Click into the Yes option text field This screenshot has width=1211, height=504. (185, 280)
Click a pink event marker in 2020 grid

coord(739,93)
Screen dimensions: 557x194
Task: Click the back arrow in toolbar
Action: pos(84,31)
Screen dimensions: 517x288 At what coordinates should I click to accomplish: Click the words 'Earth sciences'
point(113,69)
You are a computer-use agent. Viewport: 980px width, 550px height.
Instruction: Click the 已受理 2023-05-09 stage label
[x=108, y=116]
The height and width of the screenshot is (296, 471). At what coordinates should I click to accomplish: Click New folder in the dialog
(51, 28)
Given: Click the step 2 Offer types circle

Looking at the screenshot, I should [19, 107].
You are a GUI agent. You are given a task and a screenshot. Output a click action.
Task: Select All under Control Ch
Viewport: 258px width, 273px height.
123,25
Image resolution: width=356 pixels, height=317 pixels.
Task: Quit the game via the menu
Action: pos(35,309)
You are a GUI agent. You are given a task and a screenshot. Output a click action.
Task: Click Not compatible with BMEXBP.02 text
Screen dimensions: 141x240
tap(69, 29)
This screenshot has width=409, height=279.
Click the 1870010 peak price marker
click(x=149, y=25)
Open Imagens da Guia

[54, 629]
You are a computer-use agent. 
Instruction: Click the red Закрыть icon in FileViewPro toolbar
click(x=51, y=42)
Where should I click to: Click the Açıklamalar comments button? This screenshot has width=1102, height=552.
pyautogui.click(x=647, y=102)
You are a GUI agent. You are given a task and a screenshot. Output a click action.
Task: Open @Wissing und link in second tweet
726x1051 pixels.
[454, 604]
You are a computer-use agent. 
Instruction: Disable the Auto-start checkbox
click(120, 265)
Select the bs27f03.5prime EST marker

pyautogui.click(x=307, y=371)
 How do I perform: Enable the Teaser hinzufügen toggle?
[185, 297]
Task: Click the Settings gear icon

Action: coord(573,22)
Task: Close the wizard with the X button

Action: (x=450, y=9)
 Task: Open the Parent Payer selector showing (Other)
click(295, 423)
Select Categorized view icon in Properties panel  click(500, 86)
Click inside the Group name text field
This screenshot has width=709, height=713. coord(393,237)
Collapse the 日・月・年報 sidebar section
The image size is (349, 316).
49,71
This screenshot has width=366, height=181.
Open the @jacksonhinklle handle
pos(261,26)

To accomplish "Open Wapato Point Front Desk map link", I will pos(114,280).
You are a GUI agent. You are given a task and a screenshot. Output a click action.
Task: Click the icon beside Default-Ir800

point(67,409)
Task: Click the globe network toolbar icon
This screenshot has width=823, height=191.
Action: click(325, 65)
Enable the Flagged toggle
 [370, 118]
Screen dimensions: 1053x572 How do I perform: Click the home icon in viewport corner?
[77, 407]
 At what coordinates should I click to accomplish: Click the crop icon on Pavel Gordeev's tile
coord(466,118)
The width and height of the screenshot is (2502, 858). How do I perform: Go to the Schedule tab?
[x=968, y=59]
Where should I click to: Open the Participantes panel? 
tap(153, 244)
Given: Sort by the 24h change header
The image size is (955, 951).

## Exercise
Go through the material and tally every line where "link" appears. The number is the whole answer.

## Written solution
2